Material provided
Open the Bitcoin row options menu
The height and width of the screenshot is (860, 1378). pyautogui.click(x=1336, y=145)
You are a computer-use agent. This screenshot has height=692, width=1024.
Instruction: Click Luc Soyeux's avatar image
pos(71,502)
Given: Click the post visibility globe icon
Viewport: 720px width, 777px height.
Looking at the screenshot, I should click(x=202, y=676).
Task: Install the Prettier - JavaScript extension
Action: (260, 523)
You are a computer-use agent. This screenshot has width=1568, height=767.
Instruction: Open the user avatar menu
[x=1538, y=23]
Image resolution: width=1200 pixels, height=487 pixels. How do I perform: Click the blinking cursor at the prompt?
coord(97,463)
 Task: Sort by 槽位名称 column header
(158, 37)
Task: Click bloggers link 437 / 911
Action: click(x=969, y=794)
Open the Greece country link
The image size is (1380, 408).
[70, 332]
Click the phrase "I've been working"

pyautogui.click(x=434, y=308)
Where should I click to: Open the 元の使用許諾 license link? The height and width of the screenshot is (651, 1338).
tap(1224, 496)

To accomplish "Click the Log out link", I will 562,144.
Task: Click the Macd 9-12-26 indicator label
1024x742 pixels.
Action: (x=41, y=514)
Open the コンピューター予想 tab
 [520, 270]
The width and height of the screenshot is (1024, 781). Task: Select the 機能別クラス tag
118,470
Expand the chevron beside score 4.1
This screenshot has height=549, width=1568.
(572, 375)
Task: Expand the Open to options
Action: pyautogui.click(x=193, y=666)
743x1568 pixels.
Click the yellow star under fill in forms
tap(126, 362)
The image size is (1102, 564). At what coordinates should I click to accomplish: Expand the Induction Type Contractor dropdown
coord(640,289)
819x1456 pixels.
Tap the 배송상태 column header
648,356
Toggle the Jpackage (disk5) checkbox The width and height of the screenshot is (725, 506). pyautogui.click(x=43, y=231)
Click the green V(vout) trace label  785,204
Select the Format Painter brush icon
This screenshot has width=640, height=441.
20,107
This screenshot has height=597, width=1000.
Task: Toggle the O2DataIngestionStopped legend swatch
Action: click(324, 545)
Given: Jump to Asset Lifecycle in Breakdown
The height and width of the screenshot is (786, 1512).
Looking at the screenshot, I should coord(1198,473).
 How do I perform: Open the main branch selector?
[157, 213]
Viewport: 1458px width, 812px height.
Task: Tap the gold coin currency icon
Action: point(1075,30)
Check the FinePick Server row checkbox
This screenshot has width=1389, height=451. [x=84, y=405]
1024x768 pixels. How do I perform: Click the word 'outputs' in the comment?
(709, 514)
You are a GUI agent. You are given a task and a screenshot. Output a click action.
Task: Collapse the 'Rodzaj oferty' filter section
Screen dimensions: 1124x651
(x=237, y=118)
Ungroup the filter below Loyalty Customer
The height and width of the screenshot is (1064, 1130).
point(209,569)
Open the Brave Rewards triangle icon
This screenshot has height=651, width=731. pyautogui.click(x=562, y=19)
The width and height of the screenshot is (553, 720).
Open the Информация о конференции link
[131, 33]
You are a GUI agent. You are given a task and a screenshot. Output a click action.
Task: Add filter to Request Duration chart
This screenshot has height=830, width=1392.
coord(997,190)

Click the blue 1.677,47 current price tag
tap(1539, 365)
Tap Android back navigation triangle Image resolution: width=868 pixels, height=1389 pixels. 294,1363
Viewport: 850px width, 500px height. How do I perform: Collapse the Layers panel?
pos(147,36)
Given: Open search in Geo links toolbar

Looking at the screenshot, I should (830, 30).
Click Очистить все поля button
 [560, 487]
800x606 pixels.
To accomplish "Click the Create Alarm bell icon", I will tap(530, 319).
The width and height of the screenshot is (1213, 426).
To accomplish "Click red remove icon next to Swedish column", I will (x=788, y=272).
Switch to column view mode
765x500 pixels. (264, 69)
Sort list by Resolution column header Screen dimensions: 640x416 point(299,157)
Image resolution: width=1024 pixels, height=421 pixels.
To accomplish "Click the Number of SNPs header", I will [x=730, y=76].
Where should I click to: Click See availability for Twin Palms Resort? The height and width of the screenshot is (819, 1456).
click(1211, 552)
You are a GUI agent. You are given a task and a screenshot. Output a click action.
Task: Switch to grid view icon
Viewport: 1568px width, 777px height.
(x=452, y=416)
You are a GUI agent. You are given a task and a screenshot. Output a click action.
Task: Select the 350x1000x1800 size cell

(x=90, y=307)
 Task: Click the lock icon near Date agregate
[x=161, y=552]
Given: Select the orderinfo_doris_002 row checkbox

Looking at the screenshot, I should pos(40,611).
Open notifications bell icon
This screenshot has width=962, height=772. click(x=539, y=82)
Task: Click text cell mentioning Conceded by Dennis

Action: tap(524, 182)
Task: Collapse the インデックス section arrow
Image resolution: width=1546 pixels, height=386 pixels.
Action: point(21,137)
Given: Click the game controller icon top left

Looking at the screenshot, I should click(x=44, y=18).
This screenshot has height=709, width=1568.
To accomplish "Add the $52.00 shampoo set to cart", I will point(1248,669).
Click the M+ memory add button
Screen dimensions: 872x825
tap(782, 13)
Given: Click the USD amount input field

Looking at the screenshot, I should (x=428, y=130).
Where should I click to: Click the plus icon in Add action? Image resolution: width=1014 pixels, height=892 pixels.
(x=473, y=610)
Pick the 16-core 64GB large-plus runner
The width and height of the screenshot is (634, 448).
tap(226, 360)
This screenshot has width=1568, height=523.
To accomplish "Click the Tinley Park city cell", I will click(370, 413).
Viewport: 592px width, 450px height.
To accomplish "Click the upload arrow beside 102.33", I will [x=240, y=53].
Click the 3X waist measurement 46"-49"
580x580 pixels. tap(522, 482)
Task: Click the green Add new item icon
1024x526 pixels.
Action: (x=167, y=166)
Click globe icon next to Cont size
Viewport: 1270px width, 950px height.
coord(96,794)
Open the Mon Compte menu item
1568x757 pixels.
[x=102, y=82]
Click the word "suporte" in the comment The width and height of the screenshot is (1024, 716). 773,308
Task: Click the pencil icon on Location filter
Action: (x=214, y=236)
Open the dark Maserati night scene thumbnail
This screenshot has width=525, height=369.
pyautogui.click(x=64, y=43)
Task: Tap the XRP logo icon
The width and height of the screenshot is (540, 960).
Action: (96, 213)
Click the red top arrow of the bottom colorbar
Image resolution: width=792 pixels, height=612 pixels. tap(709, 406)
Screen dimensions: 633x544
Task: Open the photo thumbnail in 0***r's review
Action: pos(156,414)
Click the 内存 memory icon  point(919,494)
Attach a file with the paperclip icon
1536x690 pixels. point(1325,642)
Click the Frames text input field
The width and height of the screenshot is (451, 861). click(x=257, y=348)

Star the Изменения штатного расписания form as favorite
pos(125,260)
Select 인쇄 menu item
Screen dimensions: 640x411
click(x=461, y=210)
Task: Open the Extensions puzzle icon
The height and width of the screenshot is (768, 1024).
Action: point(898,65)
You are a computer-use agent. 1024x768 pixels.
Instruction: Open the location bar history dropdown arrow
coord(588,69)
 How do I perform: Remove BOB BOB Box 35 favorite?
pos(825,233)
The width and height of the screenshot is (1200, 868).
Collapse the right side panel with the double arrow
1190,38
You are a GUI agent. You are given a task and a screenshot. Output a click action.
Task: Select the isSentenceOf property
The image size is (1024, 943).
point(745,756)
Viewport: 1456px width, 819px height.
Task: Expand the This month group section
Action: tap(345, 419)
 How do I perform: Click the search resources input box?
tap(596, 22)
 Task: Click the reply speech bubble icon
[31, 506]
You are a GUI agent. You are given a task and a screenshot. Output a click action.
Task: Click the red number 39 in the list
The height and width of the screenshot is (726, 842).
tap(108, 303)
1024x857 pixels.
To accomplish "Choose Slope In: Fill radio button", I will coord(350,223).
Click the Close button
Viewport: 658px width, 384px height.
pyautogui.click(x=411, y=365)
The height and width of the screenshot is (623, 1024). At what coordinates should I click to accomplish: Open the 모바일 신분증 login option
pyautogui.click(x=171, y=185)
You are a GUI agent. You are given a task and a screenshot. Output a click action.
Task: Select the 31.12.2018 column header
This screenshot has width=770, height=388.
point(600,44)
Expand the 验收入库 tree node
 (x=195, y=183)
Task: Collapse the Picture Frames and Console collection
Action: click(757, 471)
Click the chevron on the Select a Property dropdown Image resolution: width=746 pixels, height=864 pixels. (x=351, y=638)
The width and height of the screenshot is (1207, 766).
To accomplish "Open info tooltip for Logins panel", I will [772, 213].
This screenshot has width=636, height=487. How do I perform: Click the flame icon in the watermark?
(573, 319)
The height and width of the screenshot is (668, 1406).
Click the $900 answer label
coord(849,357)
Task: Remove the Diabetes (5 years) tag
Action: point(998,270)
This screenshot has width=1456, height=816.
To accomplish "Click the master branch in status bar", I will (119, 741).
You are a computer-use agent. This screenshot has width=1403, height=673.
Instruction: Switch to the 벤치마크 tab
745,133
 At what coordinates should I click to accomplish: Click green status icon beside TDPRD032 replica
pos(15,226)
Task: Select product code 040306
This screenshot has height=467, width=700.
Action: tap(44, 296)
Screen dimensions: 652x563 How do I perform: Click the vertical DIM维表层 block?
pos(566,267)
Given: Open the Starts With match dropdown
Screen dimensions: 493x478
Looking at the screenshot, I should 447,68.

What is being asked
Among the entries above, locate the lines containing "The height and width of the screenshot is (726, 842)." and "The width and height of the screenshot is (1207, 766).", and transcribe exactly those two lines and all lines between.

Answer to this problem
The height and width of the screenshot is (726, 842).
tap(108, 303)
1024x857 pixels.
To accomplish "Choose Slope In: Fill radio button", I will coord(350,223).
Click the Close button
Viewport: 658px width, 384px height.
pyautogui.click(x=411, y=365)
The height and width of the screenshot is (623, 1024). At what coordinates should I click to accomplish: Open the 모바일 신분증 login option
pyautogui.click(x=171, y=185)
You are a GUI agent. You are given a task and a screenshot. Output a click action.
Task: Select the 31.12.2018 column header
This screenshot has width=770, height=388.
point(600,44)
Expand the 验收入库 tree node
 (x=195, y=183)
Task: Collapse the Picture Frames and Console collection
Action: click(757, 471)
Click the chevron on the Select a Property dropdown Image resolution: width=746 pixels, height=864 pixels. (x=351, y=638)
The width and height of the screenshot is (1207, 766).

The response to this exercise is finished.